The Main Directorate of Combat Training and Service of Troops of the Russian Armed Forces (Главное управление боевой подготовки и службы войск ВС РФ) is a department of the Ministry of Defense of the Russian Federation. The directorate is responsible for organizing combat training of troops, as well as to coordinate the activities of military command and control bodies in training junior specialists in the Russian Armed Forces.

==History==
During the times of the Imperial Russian Army, priority in matters of combat training was given to commanders of military districts, heads of formations, and commanders of military units.

On April 4, 1921, for the first time, combat training agencies received a comprehensive system capable of centralized management of military training and education.

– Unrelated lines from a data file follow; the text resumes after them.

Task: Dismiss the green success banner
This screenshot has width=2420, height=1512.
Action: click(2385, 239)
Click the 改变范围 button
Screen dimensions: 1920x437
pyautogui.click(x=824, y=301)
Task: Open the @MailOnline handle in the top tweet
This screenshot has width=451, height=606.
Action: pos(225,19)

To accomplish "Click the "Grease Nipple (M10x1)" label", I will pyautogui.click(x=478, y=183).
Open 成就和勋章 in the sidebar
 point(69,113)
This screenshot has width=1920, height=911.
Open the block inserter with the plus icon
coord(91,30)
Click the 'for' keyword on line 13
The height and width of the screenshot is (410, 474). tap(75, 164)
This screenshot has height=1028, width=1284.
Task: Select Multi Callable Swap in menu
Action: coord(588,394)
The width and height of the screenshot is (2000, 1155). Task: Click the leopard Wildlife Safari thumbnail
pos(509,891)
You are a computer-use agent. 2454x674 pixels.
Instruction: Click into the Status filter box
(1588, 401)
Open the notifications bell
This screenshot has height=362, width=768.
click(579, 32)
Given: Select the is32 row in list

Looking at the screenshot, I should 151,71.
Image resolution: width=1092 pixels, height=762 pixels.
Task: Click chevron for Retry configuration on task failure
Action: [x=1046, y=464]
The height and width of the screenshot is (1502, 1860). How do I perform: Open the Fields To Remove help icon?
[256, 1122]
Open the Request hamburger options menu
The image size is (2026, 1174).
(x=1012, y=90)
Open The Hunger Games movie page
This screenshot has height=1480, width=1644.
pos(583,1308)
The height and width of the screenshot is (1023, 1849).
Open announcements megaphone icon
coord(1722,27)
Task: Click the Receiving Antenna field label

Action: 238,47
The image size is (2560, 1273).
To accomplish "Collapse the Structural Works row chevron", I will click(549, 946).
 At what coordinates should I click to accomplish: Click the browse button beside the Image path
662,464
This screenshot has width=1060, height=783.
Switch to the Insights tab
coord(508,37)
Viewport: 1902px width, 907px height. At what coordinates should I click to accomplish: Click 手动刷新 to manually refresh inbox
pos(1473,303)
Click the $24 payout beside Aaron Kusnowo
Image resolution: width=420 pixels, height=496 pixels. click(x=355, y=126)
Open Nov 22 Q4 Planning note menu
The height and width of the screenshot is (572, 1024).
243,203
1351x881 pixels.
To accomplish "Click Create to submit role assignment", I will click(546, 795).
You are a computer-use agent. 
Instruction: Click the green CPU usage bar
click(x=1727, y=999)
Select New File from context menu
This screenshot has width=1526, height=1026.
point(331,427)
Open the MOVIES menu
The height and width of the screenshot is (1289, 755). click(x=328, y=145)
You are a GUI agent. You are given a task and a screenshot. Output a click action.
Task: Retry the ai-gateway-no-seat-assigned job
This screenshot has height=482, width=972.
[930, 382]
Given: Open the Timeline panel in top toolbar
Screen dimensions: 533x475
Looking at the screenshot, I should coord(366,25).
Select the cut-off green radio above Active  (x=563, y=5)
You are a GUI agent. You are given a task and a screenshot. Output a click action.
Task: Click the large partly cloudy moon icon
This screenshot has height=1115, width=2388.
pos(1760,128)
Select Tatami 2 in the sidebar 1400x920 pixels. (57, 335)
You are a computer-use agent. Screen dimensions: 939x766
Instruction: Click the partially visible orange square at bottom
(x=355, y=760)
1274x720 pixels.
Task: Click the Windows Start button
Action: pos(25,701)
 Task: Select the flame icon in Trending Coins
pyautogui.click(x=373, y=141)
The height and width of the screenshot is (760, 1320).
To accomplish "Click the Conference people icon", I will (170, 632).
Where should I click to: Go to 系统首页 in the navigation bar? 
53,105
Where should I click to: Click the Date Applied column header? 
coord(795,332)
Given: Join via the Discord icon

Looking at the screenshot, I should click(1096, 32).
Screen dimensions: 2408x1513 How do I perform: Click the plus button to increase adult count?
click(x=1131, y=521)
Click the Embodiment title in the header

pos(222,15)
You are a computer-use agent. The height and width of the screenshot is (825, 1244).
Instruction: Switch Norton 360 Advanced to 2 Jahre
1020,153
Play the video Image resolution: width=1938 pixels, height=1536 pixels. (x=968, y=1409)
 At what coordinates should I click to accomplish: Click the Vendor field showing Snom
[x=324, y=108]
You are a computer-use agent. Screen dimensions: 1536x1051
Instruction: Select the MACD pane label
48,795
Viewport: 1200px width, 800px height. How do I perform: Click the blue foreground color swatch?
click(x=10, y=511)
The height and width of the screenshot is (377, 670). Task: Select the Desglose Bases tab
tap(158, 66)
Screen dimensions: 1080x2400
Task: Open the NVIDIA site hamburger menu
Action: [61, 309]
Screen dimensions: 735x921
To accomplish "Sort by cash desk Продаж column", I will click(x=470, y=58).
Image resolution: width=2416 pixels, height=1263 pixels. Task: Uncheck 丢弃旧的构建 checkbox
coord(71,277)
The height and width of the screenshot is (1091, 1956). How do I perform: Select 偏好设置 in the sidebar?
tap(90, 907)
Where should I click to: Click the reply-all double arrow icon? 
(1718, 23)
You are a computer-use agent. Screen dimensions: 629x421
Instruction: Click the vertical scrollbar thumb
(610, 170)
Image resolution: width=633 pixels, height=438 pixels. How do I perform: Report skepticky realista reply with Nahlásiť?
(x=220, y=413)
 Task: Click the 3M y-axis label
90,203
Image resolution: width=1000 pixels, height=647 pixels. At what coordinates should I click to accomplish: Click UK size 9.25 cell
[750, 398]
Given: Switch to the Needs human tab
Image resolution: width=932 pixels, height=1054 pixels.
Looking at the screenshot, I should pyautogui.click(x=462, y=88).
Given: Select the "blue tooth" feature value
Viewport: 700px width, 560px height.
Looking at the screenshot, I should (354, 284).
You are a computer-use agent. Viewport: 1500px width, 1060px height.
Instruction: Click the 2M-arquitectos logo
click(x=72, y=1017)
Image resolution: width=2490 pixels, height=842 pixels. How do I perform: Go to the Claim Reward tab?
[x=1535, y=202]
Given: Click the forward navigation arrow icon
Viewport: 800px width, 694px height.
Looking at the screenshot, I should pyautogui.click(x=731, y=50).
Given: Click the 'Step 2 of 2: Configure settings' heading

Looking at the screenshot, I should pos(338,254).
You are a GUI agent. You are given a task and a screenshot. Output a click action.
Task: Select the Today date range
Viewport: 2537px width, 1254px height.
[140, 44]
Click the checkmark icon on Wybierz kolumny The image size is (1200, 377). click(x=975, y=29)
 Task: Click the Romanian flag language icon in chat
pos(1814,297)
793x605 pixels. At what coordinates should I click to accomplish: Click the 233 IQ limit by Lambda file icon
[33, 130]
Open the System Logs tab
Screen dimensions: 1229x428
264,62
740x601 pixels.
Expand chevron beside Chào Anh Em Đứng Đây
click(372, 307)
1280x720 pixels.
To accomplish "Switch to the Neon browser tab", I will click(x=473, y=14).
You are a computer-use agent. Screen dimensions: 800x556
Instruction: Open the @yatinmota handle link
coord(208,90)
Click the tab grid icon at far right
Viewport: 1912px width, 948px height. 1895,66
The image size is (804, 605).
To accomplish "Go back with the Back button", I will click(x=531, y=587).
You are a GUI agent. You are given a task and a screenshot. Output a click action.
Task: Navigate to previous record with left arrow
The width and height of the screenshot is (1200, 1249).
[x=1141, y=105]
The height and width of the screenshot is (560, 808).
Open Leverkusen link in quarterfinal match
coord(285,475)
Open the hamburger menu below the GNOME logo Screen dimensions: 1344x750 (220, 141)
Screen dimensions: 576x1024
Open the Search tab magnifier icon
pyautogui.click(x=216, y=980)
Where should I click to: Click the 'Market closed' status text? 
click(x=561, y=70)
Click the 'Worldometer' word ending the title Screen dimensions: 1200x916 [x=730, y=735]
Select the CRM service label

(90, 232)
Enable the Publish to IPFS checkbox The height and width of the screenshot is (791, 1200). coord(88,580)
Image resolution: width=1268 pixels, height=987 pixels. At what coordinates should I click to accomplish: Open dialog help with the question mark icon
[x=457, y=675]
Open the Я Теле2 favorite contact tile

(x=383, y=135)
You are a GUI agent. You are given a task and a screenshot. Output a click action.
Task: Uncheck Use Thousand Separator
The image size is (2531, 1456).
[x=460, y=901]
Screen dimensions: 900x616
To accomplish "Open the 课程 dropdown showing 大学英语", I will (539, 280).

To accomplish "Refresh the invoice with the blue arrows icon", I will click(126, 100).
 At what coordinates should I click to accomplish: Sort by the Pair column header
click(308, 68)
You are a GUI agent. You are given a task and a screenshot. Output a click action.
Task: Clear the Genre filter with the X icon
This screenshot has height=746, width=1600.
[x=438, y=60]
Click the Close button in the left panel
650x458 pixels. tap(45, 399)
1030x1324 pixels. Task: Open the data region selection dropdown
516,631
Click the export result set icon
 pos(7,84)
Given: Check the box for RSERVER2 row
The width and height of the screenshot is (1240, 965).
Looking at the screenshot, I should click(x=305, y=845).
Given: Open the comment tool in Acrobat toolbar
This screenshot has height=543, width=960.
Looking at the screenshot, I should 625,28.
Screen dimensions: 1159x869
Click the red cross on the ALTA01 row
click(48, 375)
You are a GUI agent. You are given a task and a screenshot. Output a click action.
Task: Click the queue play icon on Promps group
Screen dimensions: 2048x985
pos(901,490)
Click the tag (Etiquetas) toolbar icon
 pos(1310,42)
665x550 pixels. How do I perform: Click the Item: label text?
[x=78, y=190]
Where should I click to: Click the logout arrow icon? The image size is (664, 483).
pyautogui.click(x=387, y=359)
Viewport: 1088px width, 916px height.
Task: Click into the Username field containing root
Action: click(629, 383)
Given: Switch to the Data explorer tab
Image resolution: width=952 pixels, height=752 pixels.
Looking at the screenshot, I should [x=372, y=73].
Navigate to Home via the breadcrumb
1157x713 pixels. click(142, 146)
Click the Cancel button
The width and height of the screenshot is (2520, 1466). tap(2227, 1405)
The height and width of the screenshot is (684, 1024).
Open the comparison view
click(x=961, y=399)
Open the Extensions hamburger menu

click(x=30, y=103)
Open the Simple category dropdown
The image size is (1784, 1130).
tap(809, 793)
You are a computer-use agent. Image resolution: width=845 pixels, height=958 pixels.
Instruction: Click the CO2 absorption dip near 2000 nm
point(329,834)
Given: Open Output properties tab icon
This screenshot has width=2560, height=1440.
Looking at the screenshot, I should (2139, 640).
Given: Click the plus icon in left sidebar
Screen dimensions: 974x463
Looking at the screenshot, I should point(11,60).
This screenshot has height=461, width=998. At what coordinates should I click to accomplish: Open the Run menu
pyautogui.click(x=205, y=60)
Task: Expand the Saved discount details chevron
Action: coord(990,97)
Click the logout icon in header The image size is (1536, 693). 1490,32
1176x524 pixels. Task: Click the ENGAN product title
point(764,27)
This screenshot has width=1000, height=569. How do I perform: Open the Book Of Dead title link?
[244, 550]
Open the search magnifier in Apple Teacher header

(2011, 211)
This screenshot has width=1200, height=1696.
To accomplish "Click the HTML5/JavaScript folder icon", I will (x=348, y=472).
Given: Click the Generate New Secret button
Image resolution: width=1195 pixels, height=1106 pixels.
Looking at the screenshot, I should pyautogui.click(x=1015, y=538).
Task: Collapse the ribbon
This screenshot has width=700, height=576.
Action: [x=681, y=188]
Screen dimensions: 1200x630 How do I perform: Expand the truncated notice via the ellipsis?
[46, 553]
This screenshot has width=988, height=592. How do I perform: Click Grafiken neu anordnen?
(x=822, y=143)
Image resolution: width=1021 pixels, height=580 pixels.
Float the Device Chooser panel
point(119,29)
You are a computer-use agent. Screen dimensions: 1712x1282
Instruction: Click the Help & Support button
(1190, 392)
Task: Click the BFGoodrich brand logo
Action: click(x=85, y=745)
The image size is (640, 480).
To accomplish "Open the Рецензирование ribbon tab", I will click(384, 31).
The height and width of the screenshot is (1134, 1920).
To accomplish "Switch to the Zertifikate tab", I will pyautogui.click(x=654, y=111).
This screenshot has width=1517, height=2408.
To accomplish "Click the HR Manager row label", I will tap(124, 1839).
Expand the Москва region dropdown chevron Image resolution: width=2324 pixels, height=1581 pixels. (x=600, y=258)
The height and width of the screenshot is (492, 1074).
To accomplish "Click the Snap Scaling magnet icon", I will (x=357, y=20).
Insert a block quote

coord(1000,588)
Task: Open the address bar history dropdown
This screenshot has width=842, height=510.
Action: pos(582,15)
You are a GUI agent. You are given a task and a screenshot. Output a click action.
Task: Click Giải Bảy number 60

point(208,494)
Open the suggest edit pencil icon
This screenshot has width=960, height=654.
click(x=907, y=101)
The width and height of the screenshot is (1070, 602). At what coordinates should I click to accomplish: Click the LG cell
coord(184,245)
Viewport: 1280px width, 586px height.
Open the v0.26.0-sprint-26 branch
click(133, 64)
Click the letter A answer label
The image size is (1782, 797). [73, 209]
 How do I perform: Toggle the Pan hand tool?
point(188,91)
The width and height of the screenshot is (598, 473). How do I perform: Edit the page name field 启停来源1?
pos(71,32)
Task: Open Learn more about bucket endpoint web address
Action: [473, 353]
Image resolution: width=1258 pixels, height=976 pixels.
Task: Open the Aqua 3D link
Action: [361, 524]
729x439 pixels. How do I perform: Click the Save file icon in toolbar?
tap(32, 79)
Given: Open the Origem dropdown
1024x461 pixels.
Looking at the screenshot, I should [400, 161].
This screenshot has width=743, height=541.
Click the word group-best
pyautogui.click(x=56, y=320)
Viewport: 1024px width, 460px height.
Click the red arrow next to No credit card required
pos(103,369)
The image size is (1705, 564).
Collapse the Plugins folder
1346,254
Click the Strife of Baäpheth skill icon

This made it possible to create a system of troop training, improve it based on combat experience, and implement methodological guidance.

During the Great Patriotic War, the directorate solved the most important tasks of preparation of spare parts and marching formations, inspection of newly created units and formations.

In the post-war period, the Main Directorate, as a military command body, was repeatedly reformed. This was largely due to changes in approaches to the nature and methods of waging wars, the restructuring of the Soviet Armed Forces, and changes in the technical equipment of the troops.

On December 1, 2010, as part of the major military reforms, the Main Directorate for Combat Training of the Ground Forces of the Russian Federation was disbanded, and its functions for organizing inter-service training in the army and navy were transferred directly to the General Staff of the Russian Armed Forces. At the same time, operational training and combat training were not combined within a single body of the central apparatus of the Ministry of Defense. Operational training was organized by the Operational Training Directorate of the General Staff of the Armed Forces, and combat training by the Main Directorate for Combat Training of the Ground Forces.

In November 2012, the Minister of Defense Sergei Shoygu ordered to re-establish the Main Directorate of Combat Training and Service of Troops. It is since then headed by Ivan Buvaltsev.

In the period from 2013 to 2020, interspecific training grounds and combat training centers equipped with modern equipment and simulators, as well as an Arctic training center, were created. In 2019 of the position of Deputy Minister of Defense of the Russian Federation for combat training of the Armed Forces was restored.